_WRITTEN TASKS_.
(1) Answer these questions about the passage on loneliness, one answer per line, marked like the questions.
(a) What happened when the writer doubted?
(b) What happened when the writer loved?
(c) When the writer talks about loneliness, what does it mean?
(2) Output the lines of the listing as a JSON list of strings, one string per line and with blank lines left out. Cover only the part that opens with the first line of the listing and closes with the line containing "tap(592, 409)", both ends included.

_SELECTION_.
----

So many things had happened.
I hated, and i was shown that i was wrong about my feelings.
I loved, and my heart was mercyless broken once more.
I doubted, and my fears were all confirmed.
And i believed, and my fantasies were getting even more real.

and still, i have the courage to come back here and tell everyone what happenes this side of the darkness.

it is absolutely not true that i am a selfish person, it's just that sometimes i think about myself before thinhking about the others first ( and well, if nobody remembers me i have to do it myself) however, sometimes i get wrong and think about those peopel that dont even care if i remember them or not, meanwhile, the people who really cares about me ( just in case it is possible) still here right beside me, but with all this fog i can see them. when i talk about my loneliness i dont mean not to have anybody aroudn me, but not to have them "beside me". a little confusig, huh? well if anyone of u who are reading said yes, please leave, cause if u didn't understand what i said, less ur going to understand the next.

----

_MATERIAL PROVIDED_.

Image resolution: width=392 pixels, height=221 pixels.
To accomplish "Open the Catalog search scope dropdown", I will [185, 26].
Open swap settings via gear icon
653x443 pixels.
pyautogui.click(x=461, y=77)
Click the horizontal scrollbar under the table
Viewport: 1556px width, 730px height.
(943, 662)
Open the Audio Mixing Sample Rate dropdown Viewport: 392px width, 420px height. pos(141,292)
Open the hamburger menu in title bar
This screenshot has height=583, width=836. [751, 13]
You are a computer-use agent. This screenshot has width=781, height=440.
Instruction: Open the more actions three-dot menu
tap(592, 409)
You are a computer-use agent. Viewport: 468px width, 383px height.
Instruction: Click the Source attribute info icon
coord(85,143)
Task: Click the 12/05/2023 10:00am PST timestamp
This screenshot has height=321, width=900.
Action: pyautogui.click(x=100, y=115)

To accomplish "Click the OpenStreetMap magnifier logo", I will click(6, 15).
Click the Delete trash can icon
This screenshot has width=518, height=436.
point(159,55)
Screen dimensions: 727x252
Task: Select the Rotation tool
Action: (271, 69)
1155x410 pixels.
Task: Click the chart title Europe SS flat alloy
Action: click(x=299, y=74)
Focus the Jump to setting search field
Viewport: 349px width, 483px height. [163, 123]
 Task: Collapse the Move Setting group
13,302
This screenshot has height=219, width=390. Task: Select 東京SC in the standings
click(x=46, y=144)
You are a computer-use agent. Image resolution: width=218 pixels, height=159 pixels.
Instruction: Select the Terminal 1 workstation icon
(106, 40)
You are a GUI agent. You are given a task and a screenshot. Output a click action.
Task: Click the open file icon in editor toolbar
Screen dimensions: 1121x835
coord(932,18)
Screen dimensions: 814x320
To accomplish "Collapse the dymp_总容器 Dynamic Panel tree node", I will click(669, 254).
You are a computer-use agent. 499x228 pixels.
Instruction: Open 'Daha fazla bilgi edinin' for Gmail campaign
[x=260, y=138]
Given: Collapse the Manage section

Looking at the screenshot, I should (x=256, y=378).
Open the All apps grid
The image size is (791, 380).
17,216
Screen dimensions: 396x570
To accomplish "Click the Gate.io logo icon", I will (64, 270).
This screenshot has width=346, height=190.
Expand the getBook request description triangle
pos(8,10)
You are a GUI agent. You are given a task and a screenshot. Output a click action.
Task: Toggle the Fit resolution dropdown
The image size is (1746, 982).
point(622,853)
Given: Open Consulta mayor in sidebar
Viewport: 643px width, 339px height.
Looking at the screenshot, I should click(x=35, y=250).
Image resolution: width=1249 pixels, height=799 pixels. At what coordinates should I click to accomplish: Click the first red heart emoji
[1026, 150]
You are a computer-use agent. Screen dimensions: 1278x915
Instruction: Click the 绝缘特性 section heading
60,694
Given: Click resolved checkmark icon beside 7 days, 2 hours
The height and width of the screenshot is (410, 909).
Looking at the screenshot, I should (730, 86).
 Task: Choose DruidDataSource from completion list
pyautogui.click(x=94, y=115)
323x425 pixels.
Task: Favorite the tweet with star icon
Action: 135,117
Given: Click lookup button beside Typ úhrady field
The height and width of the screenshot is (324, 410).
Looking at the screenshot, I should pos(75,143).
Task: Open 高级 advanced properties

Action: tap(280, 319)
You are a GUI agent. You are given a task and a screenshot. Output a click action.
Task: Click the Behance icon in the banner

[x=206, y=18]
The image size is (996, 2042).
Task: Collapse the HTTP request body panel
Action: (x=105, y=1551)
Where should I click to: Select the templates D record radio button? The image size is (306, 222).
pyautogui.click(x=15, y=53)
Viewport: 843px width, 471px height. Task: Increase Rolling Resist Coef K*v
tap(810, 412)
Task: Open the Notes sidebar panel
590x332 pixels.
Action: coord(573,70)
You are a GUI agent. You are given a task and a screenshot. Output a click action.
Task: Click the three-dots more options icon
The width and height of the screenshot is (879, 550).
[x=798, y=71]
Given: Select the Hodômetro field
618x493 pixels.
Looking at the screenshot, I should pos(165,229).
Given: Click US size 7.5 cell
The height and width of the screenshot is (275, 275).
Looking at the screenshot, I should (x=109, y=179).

----

_OUTPUTS_.
(1)
(a) The writer's fears were all confirmed.
(b) The writer's heart was broken once more.
(c) It means not having people "beside me," not a lack of anybody around.

(2)
[
  "Image resolution: width=392 pixels, height=221 pixels.",
  "To accomplish \"Open the Catalog search scope dropdown\", I will [185, 26].",
  "Open swap settings via gear icon",
  "653x443 pixels.",
  "pyautogui.click(x=461, y=77)",
  "Click the horizontal scrollbar under the table",
  "Viewport: 1556px width, 730px height.",
  "(943, 662)",
  "Open the Audio Mixing Sample Rate dropdown Viewport: 392px width, 420px height. pos(141,292)",
  "Open the hamburger menu in title bar",
  "This screenshot has height=583, width=836. [751, 13]",
  "You are a computer-use agent. This screenshot has width=781, height=440.",
  "Instruction: Open the more actions three-dot menu",
  "tap(592, 409)"
]